Unlike Google Plus, Facebook do not offer a way of directly selling items via their platform – but we can expect this to change soon. Last week they announced that they will start offering merchants the option of adding a ‘buy’ button to their promotional newsfeed and page posts, meaning users can stay on the platform to make their purchases. Though the social media giant is currently not taking commissions on this, it could be expected that they may, particularly if the button becomes available for non-promotional posting.

Twitter seems to have gone to the greatest lengths in this space. They tested out ‘buy now’ buttons with the retailer Fancy (info about this here), and they launched an analytics services to help brands and retailers track the success of their promotional campaigns. Beyond this, they acquired the tablet and mobile retargeting startup TapCommerce, and are also to acquire the online payments startup CardSpring. Looks like they mean business!
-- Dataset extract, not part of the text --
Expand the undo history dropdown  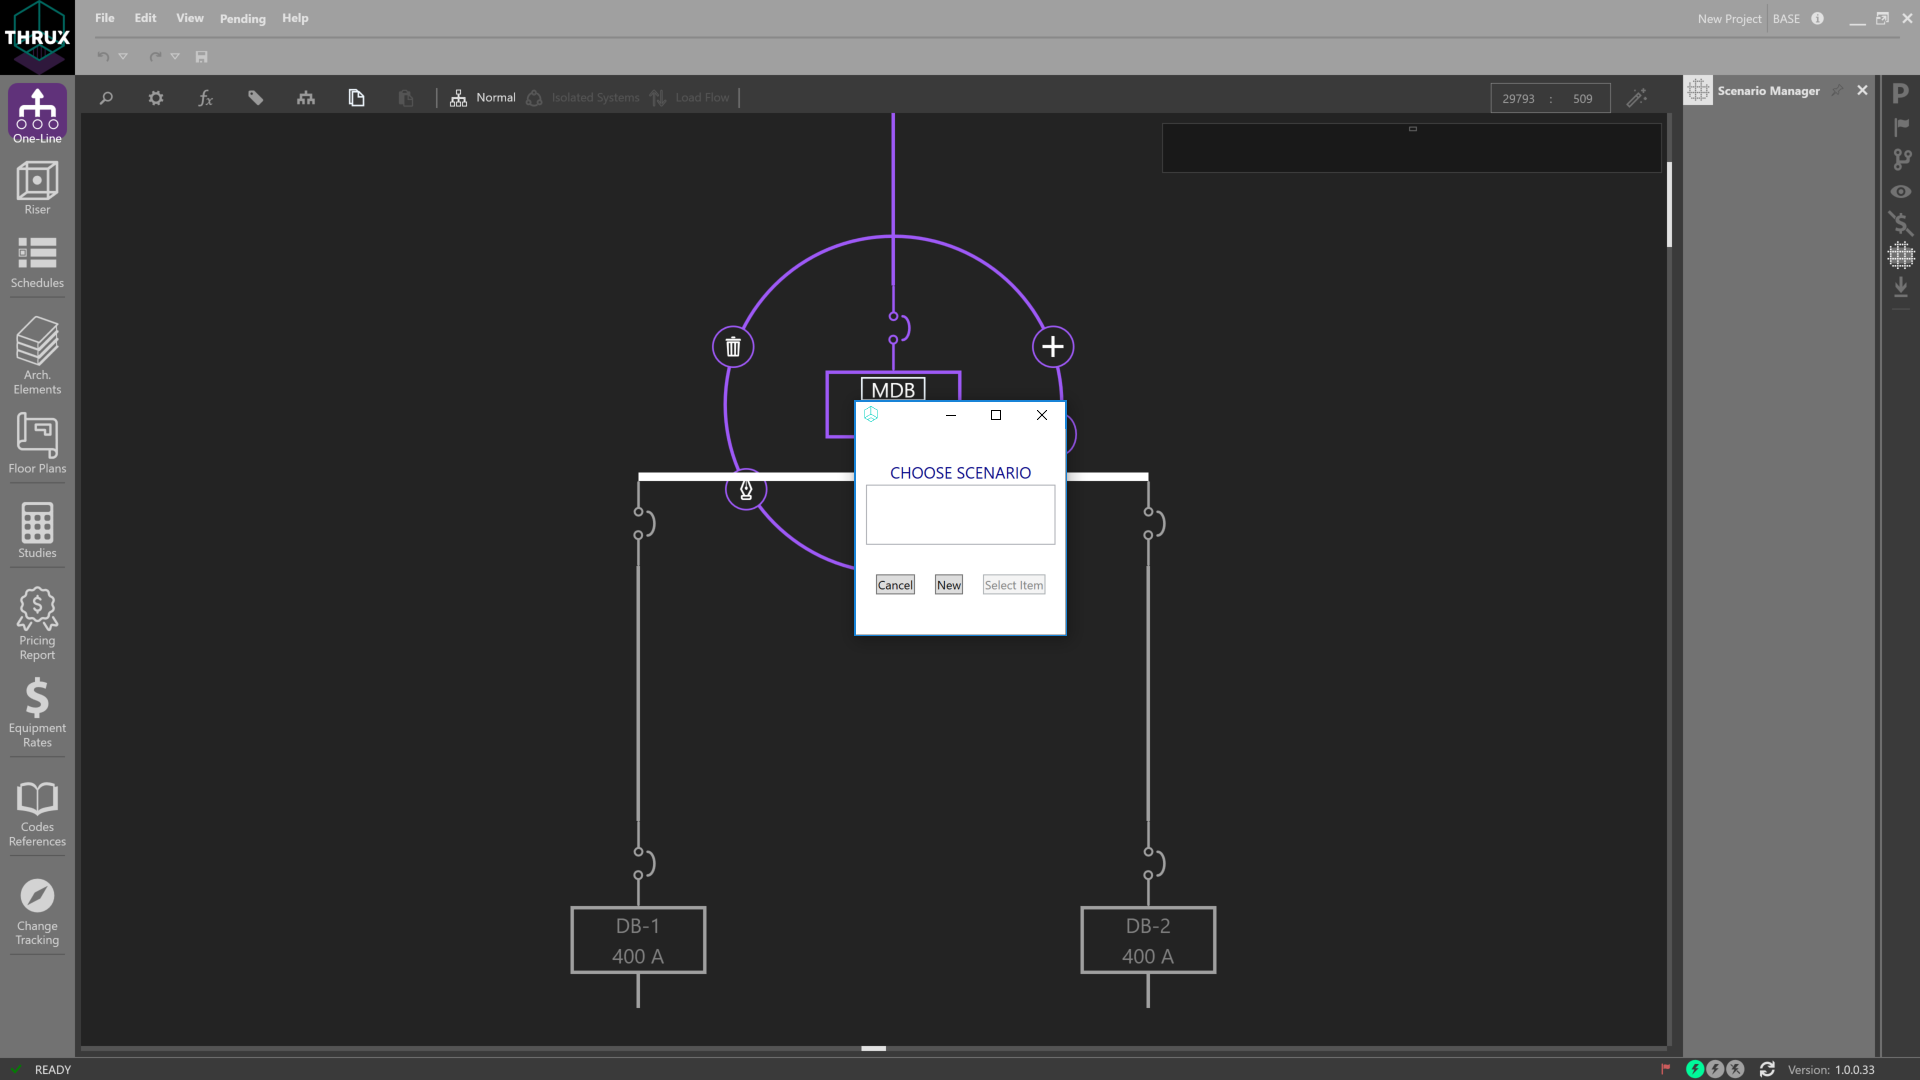(x=123, y=57)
Pinterest is still lagging somewhat, with their first step into shoppable social coming in the guise of a partnership with Shopify. All Shopify merchants can now pin ‘Rich Pins’ on to Pinterest, which syncs images and info on items to availability in the vendors’ store. It consequently makes shopping via Pinterest easier, and does other nifty things such as emails the person who ‘pinned’ a Rich Pin, if that item has been reduced in price.

Are social media channels finally cooking up a viable remedy to their monetisation issues, or are these acquisitions and partnerships merely a recipe for disaster? Only time will tell, once these technologies have been fully onboarded – but it sure looks like the process is on its way to being streamlined.